Dans un exploit à la Frankenstein, une petite créature marine gélatineuse peut fusionner son corps avec celui d'un voisin. Les animaux – appelés noix de mer, un type de gelée en peigne – peuvent alors synchroniser leurs fonctions corporelles, rapportent des chercheurs le 7 octobre dans Biologie actuelle.
Le biologiste Kei Jokura a découvert le mashup pour la première fois lorsqu'il a trouvé une noix de mer inhabituellement grosse (Mnémiopsis leidyi) flottant dans un réservoir de collecte. Il s’est avéré qu’il s’agissait en fait de deux gelées réunies.
Jokura, qui a effectué ce travail alors qu'il était au laboratoire de biologie marine de Woods Hole, dans le Massachusetts, soupçonnait qu'ils avaient été blessés lors du processus de collecte et, en raison de l'étroitesse des locaux, ils ont fusionné leurs corps pendant leur guérison. Les gelées en peigne sont connues pour leur capacité à régénérer des parties de leur propre corps, mais la vue de deux attachées a éveillé la curiosité de Jokura.
« Au début, j'ai été très surpris », explique Jokura, aujourd'hui aux Instituts nationaux des sciences naturelles d'Okazaki, au Japon. Puis il pensa : « Essayons de reproduire cela au microscope. »

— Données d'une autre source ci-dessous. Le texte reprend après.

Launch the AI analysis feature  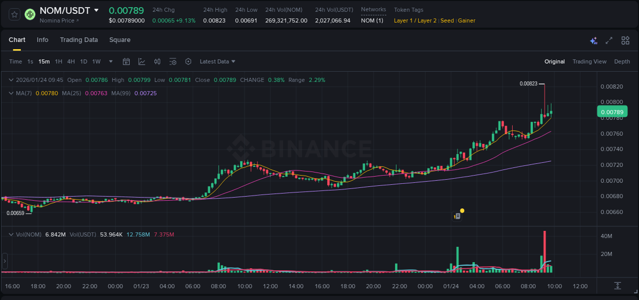point(594,39)
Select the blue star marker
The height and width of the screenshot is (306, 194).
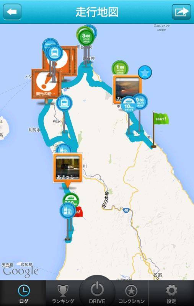[x=145, y=72]
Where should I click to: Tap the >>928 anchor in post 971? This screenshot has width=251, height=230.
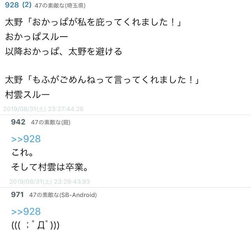point(26,212)
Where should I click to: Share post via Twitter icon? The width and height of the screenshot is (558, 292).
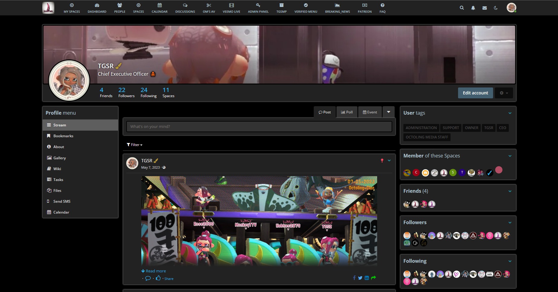pos(360,278)
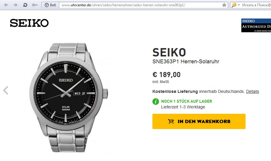The height and width of the screenshot is (161, 271).
Task: Click the Seiko logo in the page header
Action: (29, 23)
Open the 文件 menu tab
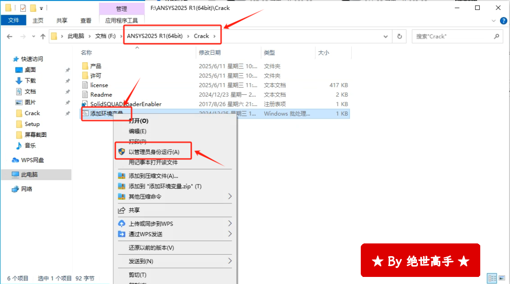 click(x=14, y=20)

Jokura et ses collègues ont pris des paires de gelées en peigne, ont coupé un morceau de chacune d'elles et les ont épinglées sur des plats de dissection avec leurs extrémités coupées aboutées. Dans neuf des dix paires, les sites de blessures ont fusionné pendant la nuit, créant une étendue continue de tissu.

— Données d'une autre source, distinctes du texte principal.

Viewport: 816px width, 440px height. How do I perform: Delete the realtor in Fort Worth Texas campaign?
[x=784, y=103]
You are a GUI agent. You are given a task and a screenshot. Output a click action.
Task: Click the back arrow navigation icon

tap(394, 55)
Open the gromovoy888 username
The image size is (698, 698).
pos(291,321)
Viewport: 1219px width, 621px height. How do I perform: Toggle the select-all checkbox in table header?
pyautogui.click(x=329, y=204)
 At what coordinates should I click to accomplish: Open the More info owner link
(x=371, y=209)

Ils ne ressemblaient pas seulement à un seul organisme, ils agissaient également comme un seul organisme. Lorsqu'on les poussait sur un côté de la double gelée, les deux corps répondaient en se contractant. Cela suggère que le système nerveux des gelées pourrait également avoir fusionné, disent les auteurs (SN : 20/04/23). Et les deux corps faisaient circuler de la nourriture entre eux, même si l’équipe ne nourrissait qu’une seule bouche du duo.
Étant donné que les gelées en peigne sont répandues en pleine mer, la fusion ne se produit probablement que dans un laboratoire, explique Steven Haddock, biologiste marin au Monterey Bay Aquarium Research Institute à Moss Landing, en Californie. Dans son propre travail avec les gelées en peigne, il a vu une autre espèce, la groseille de mer (Pleurobrachia pileus), fusionnent après collecte, mais pas de manière synchronisée. « Rien de tel, où ils coordonnent leurs réactions », dit-il. « C'est assez remarquable. »

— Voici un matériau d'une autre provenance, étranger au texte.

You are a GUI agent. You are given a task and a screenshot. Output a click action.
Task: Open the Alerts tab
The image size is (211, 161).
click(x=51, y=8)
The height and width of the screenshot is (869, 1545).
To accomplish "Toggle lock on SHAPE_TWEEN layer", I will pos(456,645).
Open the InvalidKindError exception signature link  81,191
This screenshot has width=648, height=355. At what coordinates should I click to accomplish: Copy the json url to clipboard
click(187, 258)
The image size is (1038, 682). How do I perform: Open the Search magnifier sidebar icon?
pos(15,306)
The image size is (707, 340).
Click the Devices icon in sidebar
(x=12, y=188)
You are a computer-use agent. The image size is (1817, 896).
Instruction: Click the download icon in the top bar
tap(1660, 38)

Les prouesses de fusion des noix de mer suggèrent que les animaux n'ont pas la capacité de distinguer leur corps d'un autre corps, un trait appelé allorecognition. Chez l’homme, l’alloreconnaissance est ce qui peut amener le corps à rejeter les greffes d’organes. Les gelées en peigne sont l'une des lignées d'animaux les plus anciennes, ce qui signifie que l'absence d'allorecognition chez les noix de mer pourrait contenir des indices sur l'évolution de ce trait (SN : 12/12/13). Mais pour comprendre cela, dit Jokura, des recherches supplémentaires doivent être menées sur leur neurologie et les gènes responsables.